Qualifying began at 2:15 p.m. Tony Kanaan was the first driver to complete an attempt. The early qualifiers were led by Josef Newgarden (230.229 mph), who tentatively took the top spot of the qualifying chart. Rising track temperatures, and wind gusts in turn one, were making qualifying runs challenging for drivers. About an hour later, at 3:40 p.m., Townsend Bell upped the speed to 230.452 mph, and took over the top spot.

At 4:24 p.m., Pippa Mann was on her qualifying run, when a rear wing end fence failed. The car broke into a spin in turn two, scrubbed off speed, and tagged the outside wall twice. It came to rest against the inside wall. The car suffered moderate damage, and Mann was not injured. The track stood mostly quiet over the next hour, as teams awaited better track conditions, and waited to see who would make the first move to re-qualify.

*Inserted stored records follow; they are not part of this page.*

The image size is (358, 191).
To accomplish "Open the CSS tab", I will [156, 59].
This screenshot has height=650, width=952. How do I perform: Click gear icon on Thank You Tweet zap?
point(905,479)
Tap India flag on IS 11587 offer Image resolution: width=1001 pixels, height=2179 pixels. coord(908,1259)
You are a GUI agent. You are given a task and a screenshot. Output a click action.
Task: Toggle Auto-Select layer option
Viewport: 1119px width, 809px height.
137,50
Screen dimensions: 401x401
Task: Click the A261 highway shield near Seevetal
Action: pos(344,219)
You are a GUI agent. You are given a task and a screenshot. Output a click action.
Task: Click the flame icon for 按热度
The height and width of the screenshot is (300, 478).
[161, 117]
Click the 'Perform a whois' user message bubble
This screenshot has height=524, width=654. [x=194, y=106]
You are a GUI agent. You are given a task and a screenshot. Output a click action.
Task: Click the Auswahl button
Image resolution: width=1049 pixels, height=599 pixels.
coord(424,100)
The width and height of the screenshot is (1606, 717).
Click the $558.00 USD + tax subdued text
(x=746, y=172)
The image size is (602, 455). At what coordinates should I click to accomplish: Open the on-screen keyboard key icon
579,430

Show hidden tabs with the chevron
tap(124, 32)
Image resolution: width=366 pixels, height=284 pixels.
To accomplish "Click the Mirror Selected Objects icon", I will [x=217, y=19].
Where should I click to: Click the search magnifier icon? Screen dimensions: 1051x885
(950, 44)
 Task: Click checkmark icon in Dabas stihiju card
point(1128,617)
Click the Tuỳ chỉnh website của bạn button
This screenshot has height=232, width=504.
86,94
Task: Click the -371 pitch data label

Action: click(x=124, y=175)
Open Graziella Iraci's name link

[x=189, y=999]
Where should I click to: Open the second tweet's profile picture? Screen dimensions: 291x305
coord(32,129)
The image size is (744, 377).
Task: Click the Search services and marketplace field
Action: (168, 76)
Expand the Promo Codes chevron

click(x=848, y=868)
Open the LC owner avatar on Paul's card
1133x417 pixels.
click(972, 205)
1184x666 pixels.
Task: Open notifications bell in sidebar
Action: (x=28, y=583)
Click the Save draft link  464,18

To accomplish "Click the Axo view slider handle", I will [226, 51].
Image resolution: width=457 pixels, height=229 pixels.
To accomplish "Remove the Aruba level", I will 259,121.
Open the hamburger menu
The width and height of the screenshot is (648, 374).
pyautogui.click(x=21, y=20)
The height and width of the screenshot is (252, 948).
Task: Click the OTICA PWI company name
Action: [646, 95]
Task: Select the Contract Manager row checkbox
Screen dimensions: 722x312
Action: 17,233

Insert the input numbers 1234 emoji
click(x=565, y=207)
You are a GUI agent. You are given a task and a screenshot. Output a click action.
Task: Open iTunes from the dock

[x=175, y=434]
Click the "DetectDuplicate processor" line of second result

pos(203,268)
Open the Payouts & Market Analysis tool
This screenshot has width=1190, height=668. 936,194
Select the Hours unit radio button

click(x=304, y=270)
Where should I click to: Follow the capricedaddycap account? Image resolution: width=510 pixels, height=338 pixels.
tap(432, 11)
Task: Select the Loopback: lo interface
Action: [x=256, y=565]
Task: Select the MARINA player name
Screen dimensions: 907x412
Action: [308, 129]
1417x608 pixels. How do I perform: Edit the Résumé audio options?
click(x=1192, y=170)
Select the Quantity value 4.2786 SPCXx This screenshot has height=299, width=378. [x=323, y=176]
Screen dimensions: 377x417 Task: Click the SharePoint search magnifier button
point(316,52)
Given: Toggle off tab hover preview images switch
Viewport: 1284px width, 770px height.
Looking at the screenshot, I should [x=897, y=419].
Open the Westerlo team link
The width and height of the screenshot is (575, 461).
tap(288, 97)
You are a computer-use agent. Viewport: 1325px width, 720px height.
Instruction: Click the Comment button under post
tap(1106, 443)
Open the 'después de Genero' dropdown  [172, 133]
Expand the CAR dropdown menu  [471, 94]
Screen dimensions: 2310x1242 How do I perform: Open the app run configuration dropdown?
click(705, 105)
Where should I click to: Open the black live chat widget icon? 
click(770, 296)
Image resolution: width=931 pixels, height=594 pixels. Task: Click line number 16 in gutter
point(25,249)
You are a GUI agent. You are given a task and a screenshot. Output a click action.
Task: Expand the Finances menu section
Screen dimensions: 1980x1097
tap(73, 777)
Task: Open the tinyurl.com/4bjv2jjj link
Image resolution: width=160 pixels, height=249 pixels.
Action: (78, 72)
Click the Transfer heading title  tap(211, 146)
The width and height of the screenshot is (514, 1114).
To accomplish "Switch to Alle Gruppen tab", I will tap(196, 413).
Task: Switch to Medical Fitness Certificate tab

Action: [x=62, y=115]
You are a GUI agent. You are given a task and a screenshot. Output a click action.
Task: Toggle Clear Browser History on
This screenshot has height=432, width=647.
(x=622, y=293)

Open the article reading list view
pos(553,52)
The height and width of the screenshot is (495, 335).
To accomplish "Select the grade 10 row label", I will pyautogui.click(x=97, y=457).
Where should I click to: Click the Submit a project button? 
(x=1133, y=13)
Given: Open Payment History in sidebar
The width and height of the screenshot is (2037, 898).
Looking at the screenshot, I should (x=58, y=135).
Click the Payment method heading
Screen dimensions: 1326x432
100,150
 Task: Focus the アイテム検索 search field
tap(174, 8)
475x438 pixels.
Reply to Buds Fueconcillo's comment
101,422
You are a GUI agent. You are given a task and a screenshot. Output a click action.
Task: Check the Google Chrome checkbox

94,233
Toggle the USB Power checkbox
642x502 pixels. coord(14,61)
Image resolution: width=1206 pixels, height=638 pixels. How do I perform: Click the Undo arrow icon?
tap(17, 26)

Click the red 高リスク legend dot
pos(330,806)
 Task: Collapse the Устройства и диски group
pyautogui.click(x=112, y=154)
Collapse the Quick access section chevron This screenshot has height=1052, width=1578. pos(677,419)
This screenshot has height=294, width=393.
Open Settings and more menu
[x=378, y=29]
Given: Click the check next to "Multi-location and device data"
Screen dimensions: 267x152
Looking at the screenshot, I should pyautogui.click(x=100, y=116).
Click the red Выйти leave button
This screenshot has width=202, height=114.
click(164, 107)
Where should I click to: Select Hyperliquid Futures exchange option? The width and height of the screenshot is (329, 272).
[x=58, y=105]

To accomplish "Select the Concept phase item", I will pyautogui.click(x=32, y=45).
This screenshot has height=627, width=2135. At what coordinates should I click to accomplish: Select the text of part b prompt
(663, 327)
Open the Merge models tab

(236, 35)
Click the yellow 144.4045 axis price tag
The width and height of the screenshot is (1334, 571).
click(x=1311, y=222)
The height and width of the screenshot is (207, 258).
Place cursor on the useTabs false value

At 5:52 p.m., Mikhail Aleshin was the first car to get in line to re-qualify, and improved on his earlier speed. Within moments, teams up and down the pit lane began scrambling to get into the qualifying line. Teams could elect to get into one of two lines. The normal qualifying allowed drivers an opportunity to re-qualify, but if they did not improve, they could revert to the earlier speed. The "fast track" line allowed drivers to move directly to the front of the queue, but at the expense of withdrawing their earlier speed. Hélio Castroneves set the tone for the final hour, moving to position 1 with a speed of 230.500 mph. Not to be upstaged, James Hinchcliffe went even faster (230.946 mph). In the final minutes, Marco Andretti made a last-ditch effort to make the Fast Nine. With seven minutes left, Andretti bumped out his teammate Ryan Hunter-Reay. Hunter-Reay answered, putting himself second, and bumping Andretti out of the Fast Nine. With just seconds left before the final gun, Mikhail Aleshin got out onto the track for one more run. Aleshin bumped his way into the top nine as time expired. All top nine qualifiers were over the 230 mph barrier.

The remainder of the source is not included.